Disparition prématurée d’Edgar Morin. Il me semblait immortel.
Il se trouve que je me suis entretenu avec lui. Je l’avais entendu parler de son passé de résistant. Des espoirs qu’il avait perdus et du miracle qu’avait été la libération. C’est ce miracle qui m’intéressait. Mais il avait à nouveau sombré dans le désespoir. Et la conversation a pris un tour inattendu. Il se trouve que je me suis passionné un temps pour la systémique d’après guerre, puis pour son successeur, la théorie de la complexité, elles rejoignaient mes constats. Seulement, j’en ai aussi vu les limites : le monde n’est mathématique qu’a posteriori. Ce qui fait peut-être que l’enthousiasme qu’on a eu pour elles est oublié. Mais l’enthousiasme d’Edgar Morin, lui, n’avait pas faibli. Il en était resté aux années 70. Un temps, il est vrai, où il avait 50 ans.

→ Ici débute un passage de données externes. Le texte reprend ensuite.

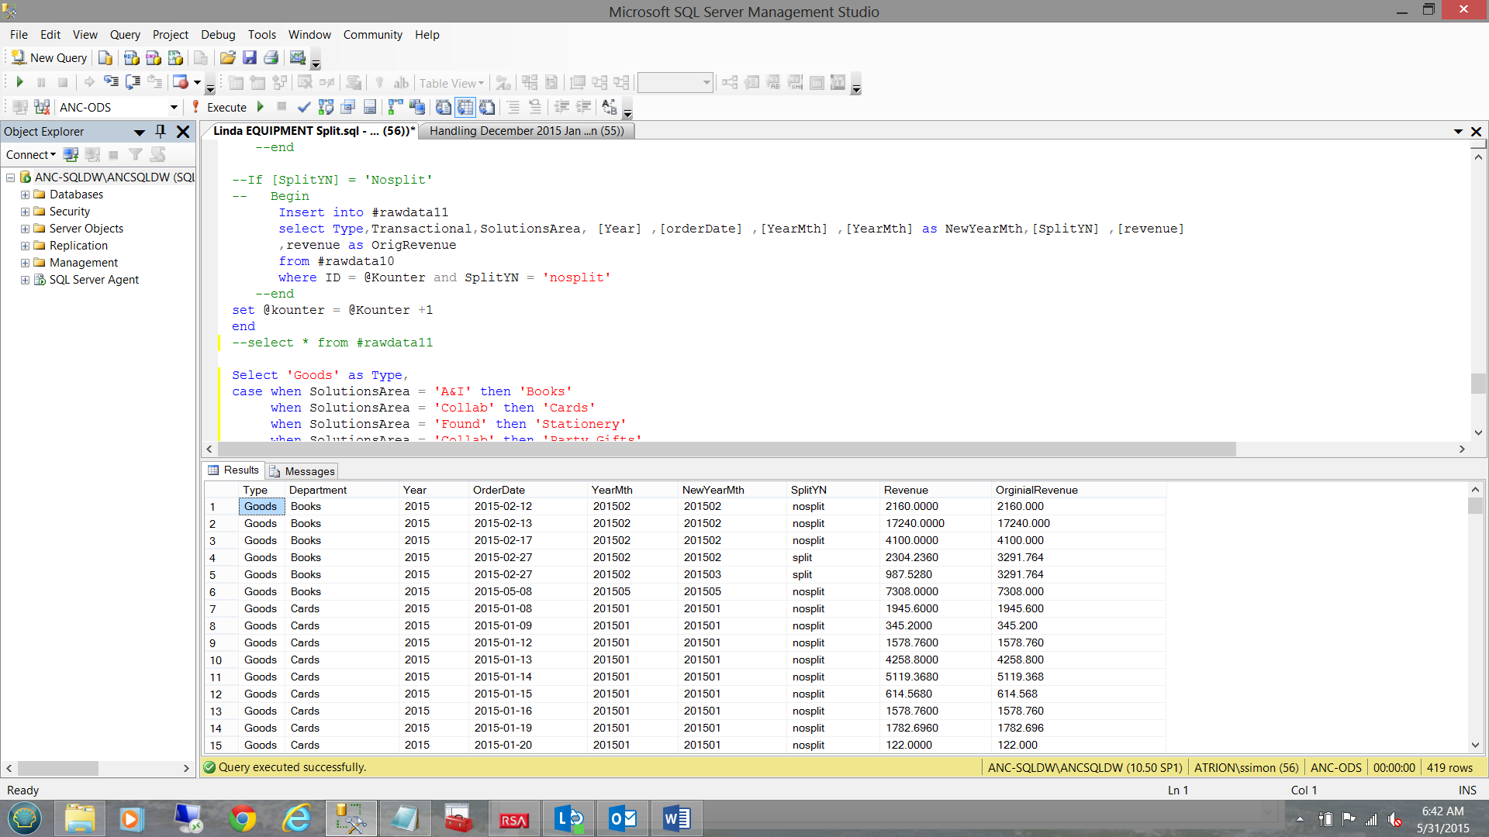This screenshot has width=1489, height=837.
Task: Expand the SQL Server Agent node
Action: [25, 281]
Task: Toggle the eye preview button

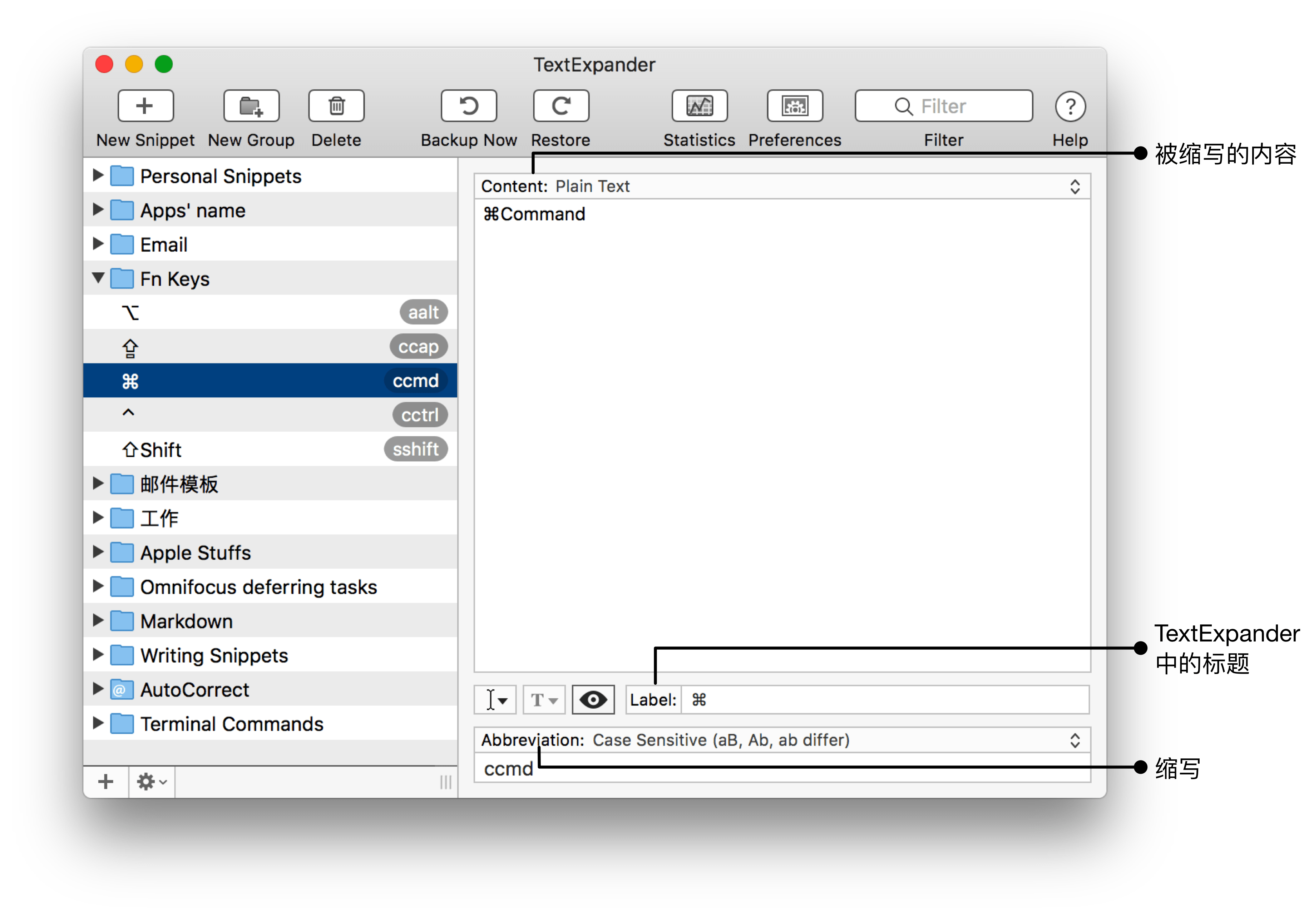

Pour moi, de son combat, il reste un mot essentiel, peut-être le seul qui compte pour l’humanité : « complexité ». Le monde est incompréhensible. Point. Le danger mortel qui nous menace est ce qu’il nommait notre « pensée simplifiante », la raison qui croit tout dominer, la science, en particulier, lorsqu’elle est prise pour un absolu. Tout irait probablement bien mieux si nous parvenions à prendre conscience de cette « complexité ». Le miracle deviendrait possible, peut-être.